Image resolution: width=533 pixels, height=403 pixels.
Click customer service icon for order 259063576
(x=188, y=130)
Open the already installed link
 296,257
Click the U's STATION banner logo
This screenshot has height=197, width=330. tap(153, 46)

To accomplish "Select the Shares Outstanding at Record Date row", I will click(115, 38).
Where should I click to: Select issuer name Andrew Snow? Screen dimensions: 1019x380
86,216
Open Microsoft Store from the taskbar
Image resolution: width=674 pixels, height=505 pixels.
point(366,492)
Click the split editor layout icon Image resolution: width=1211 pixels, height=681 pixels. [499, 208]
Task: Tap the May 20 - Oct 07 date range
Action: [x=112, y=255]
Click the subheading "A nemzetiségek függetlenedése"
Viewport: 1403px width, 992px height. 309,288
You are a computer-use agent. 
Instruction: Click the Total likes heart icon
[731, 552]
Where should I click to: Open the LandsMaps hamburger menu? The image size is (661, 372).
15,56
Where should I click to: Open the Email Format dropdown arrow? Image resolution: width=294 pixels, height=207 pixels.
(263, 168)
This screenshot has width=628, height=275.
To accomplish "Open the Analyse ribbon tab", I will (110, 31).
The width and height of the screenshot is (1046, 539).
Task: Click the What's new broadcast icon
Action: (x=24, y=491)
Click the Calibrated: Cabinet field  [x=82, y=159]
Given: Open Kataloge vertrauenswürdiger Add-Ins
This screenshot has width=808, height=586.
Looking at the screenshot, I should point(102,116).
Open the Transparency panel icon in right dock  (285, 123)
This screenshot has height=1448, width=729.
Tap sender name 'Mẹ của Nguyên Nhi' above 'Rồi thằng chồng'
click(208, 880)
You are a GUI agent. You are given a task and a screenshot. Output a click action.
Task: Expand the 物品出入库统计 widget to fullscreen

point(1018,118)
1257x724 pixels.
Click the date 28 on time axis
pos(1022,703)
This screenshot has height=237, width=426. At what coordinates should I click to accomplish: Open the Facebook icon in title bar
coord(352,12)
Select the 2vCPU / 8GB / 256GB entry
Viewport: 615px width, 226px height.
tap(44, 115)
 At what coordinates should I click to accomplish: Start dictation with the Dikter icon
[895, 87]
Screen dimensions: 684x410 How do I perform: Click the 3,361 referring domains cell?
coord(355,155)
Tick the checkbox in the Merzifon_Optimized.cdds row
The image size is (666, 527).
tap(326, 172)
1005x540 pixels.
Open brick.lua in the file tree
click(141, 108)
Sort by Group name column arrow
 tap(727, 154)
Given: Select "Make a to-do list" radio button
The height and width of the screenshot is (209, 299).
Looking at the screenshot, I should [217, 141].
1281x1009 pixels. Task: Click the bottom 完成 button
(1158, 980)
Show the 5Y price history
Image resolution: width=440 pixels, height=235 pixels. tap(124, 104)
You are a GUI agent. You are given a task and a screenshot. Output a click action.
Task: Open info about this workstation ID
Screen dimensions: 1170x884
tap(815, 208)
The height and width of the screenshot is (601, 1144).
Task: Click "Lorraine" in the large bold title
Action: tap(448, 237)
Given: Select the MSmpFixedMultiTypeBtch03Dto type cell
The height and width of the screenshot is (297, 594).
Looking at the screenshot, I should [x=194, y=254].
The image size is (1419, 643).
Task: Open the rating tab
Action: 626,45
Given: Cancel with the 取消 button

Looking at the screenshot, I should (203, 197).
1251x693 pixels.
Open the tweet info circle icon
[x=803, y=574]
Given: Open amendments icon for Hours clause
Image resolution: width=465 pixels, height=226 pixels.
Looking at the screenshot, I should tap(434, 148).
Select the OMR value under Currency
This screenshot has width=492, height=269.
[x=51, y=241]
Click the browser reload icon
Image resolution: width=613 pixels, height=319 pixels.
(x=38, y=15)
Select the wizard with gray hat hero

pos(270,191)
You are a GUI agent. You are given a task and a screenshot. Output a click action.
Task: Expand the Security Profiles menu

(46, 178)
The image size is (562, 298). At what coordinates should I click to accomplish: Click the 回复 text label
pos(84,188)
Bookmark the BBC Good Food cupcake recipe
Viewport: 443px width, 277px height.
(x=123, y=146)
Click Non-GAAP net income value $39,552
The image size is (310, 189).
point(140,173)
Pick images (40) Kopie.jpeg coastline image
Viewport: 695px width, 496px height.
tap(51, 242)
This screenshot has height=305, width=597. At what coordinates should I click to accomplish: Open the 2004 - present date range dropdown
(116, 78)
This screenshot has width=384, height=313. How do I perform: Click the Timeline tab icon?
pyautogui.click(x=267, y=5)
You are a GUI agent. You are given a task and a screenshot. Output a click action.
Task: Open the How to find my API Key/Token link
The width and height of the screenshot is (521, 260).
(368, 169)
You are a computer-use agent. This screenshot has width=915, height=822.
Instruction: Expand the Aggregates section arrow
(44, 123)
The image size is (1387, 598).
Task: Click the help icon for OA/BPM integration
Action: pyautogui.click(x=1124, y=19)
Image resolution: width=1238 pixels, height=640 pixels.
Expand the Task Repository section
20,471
* * * * * * *
An exact repeat of all the records is required.

Image resolution: width=533 pixels, height=403 pixels.
Click customer service icon for order 259063576
(x=188, y=130)
Open the already installed link
 296,257
Click the U's STATION banner logo
This screenshot has height=197, width=330. tap(153, 46)

To accomplish "Select the Shares Outstanding at Record Date row", I will click(115, 38).
Where should I click to: Select issuer name Andrew Snow? Screen dimensions: 1019x380
86,216
Open Microsoft Store from the taskbar
Image resolution: width=674 pixels, height=505 pixels.
point(366,492)
Click the split editor layout icon Image resolution: width=1211 pixels, height=681 pixels. [499, 208]
Task: Tap the May 20 - Oct 07 date range
Action: [x=112, y=255]
Click the subheading "A nemzetiségek függetlenedése"
Viewport: 1403px width, 992px height. 309,288
You are a computer-use agent. 
Instruction: Click the Total likes heart icon
[731, 552]
Where should I click to: Open the LandsMaps hamburger menu? The image size is (661, 372).
15,56
Where should I click to: Open the Email Format dropdown arrow? Image resolution: width=294 pixels, height=207 pixels.
(263, 168)
This screenshot has width=628, height=275.
To accomplish "Open the Analyse ribbon tab", I will (110, 31).
The width and height of the screenshot is (1046, 539).
Task: Click the What's new broadcast icon
Action: (x=24, y=491)
Click the Calibrated: Cabinet field  [x=82, y=159]
Given: Open Kataloge vertrauenswürdiger Add-Ins
This screenshot has width=808, height=586.
Looking at the screenshot, I should point(102,116).
Open the Transparency panel icon in right dock  (285, 123)
This screenshot has height=1448, width=729.
Tap sender name 'Mẹ của Nguyên Nhi' above 'Rồi thằng chồng'
click(208, 880)
You are a GUI agent. You are given a task and a screenshot. Output a click action.
Task: Expand the 物品出入库统计 widget to fullscreen

point(1018,118)
1257x724 pixels.
Click the date 28 on time axis
pos(1022,703)
This screenshot has height=237, width=426. At what coordinates should I click to accomplish: Open the Facebook icon in title bar
coord(352,12)
Select the 2vCPU / 8GB / 256GB entry
Viewport: 615px width, 226px height.
tap(44, 115)
 At what coordinates should I click to accomplish: Start dictation with the Dikter icon
[895, 87]
Screen dimensions: 684x410 How do I perform: Click the 3,361 referring domains cell?
coord(355,155)
Tick the checkbox in the Merzifon_Optimized.cdds row
The image size is (666, 527).
tap(326, 172)
1005x540 pixels.
Open brick.lua in the file tree
click(141, 108)
Sort by Group name column arrow
 tap(727, 154)
Given: Select "Make a to-do list" radio button
The height and width of the screenshot is (209, 299).
Looking at the screenshot, I should [217, 141].
1281x1009 pixels. Task: Click the bottom 完成 button
(1158, 980)
Show the 5Y price history
Image resolution: width=440 pixels, height=235 pixels. tap(124, 104)
You are a GUI agent. You are given a task and a screenshot. Output a click action.
Task: Open info about this workstation ID
Screen dimensions: 1170x884
tap(815, 208)
The height and width of the screenshot is (601, 1144).
Task: Click "Lorraine" in the large bold title
Action: tap(448, 237)
Given: Select the MSmpFixedMultiTypeBtch03Dto type cell
The height and width of the screenshot is (297, 594).
Looking at the screenshot, I should [x=194, y=254].
The image size is (1419, 643).
Task: Open the rating tab
Action: 626,45
Given: Cancel with the 取消 button

Looking at the screenshot, I should (203, 197).
1251x693 pixels.
Open the tweet info circle icon
[x=803, y=574]
Given: Open amendments icon for Hours clause
Image resolution: width=465 pixels, height=226 pixels.
Looking at the screenshot, I should tap(434, 148).
Select the OMR value under Currency
This screenshot has width=492, height=269.
[x=51, y=241]
Click the browser reload icon
Image resolution: width=613 pixels, height=319 pixels.
(x=38, y=15)
Select the wizard with gray hat hero

pos(270,191)
You are a GUI agent. You are given a task and a screenshot. Output a click action.
Task: Expand the Security Profiles menu

(46, 178)
The image size is (562, 298). At what coordinates should I click to accomplish: Click the 回复 text label
pos(84,188)
Bookmark the BBC Good Food cupcake recipe
Viewport: 443px width, 277px height.
(x=123, y=146)
Click Non-GAAP net income value $39,552
The image size is (310, 189).
point(140,173)
Pick images (40) Kopie.jpeg coastline image
Viewport: 695px width, 496px height.
tap(51, 242)
This screenshot has height=305, width=597. At what coordinates should I click to accomplish: Open the 2004 - present date range dropdown
(116, 78)
This screenshot has width=384, height=313. How do I perform: Click the Timeline tab icon?
pyautogui.click(x=267, y=5)
You are a GUI agent. You are given a task and a screenshot. Output a click action.
Task: Open the How to find my API Key/Token link
The width and height of the screenshot is (521, 260).
(368, 169)
You are a computer-use agent. This screenshot has width=915, height=822.
Instruction: Expand the Aggregates section arrow
(44, 123)
The image size is (1387, 598).
Task: Click the help icon for OA/BPM integration
Action: pyautogui.click(x=1124, y=19)
Image resolution: width=1238 pixels, height=640 pixels.
Expand the Task Repository section
20,471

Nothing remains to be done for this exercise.